Terje Slettebø wrote:

>> You don't need to know the template parameters to know that it
>> is a *pair*. That's the big difference. The template parameter is an
>> abstract concept. Detached from the parameters, it is still a pair.
>> The same does
> not
>> hold for managed<T>. What is "managed"? It is not even a noun
>> without the qualifiers.
> Good point, it's not a noun. "resource_manager", "manager" or
> "resource" are nouns, so they may be better.
>> managed<widget> // does this *manage* the actual rendering into
>> the window?
>> Gotcha! No it doesn't!
> To adjust it so it becomes a noun:
> manager<widget>
> Manager of widget. It's kind of implied that what is managed is the
> resource itself, even though "resource" doesn't say anywhere. This is
> similar to that you think it's implied that resource<widget> means it
> manages the resource, even though "manage" doesn't say anywhere.
> By the way, I used "widget" in the meaning of "anything", as it's
> used some places (like "foo" and "bar").

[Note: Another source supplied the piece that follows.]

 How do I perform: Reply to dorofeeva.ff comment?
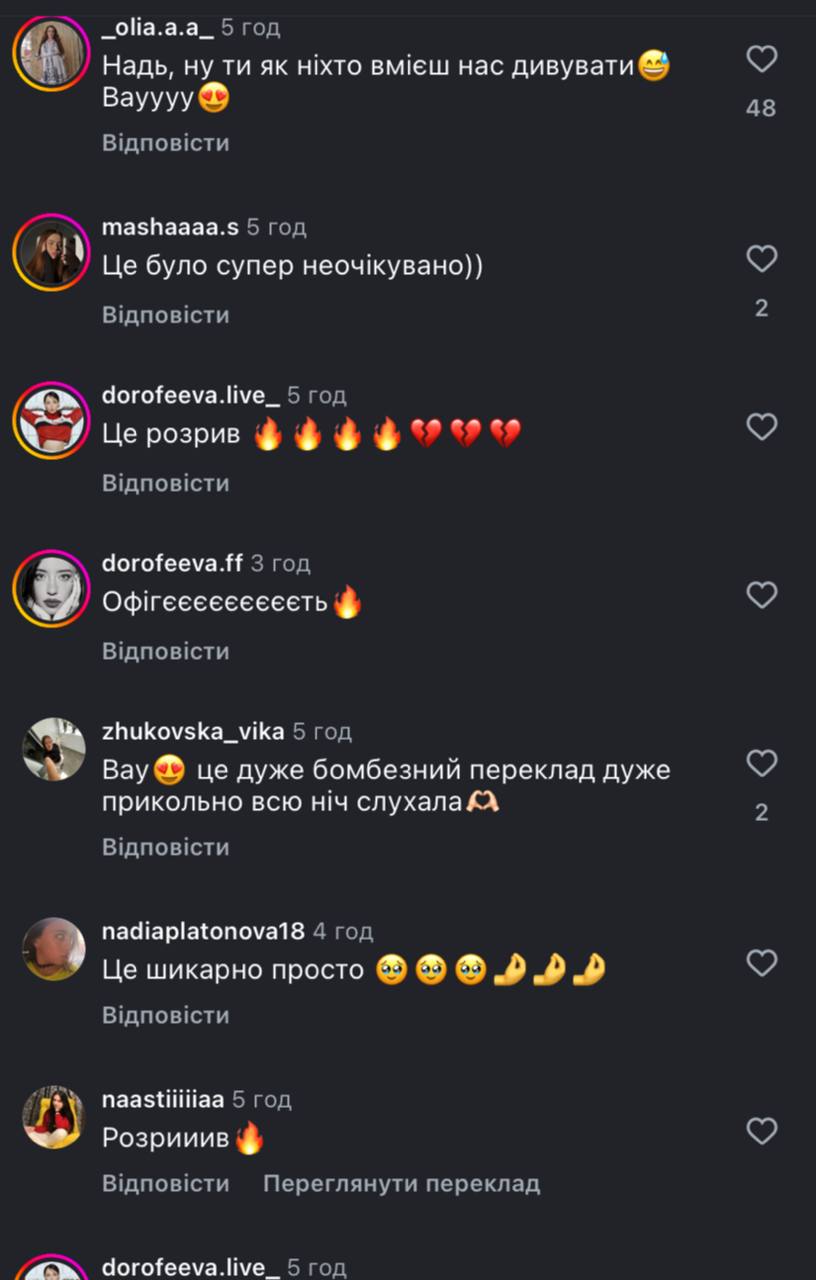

Look at it this way. Which noun best describes the following:
1) You acquire it
2) You release it
3) You transfer its ownership

A) manager
B) resource
C) managed

> "resource_manager" starts to look attractive, again. ;)

Perhaps. But there's a *better* and *shorter* alternative that very well fits
the description. We can say: linear_list_of_items_manager<int>, YUCK!
Instead, we say list<int>. The management *is* implicit!

Also, in general, I would say that any name suffixed by "_manager" are best
used for classes that manage *many* things simultaneously, NOT JUST ONE.
Take a window_manager for example. It is something that manages the operations
of many windows. In the Macintosh, for example, the resource manager manages
"all* the resources in an application.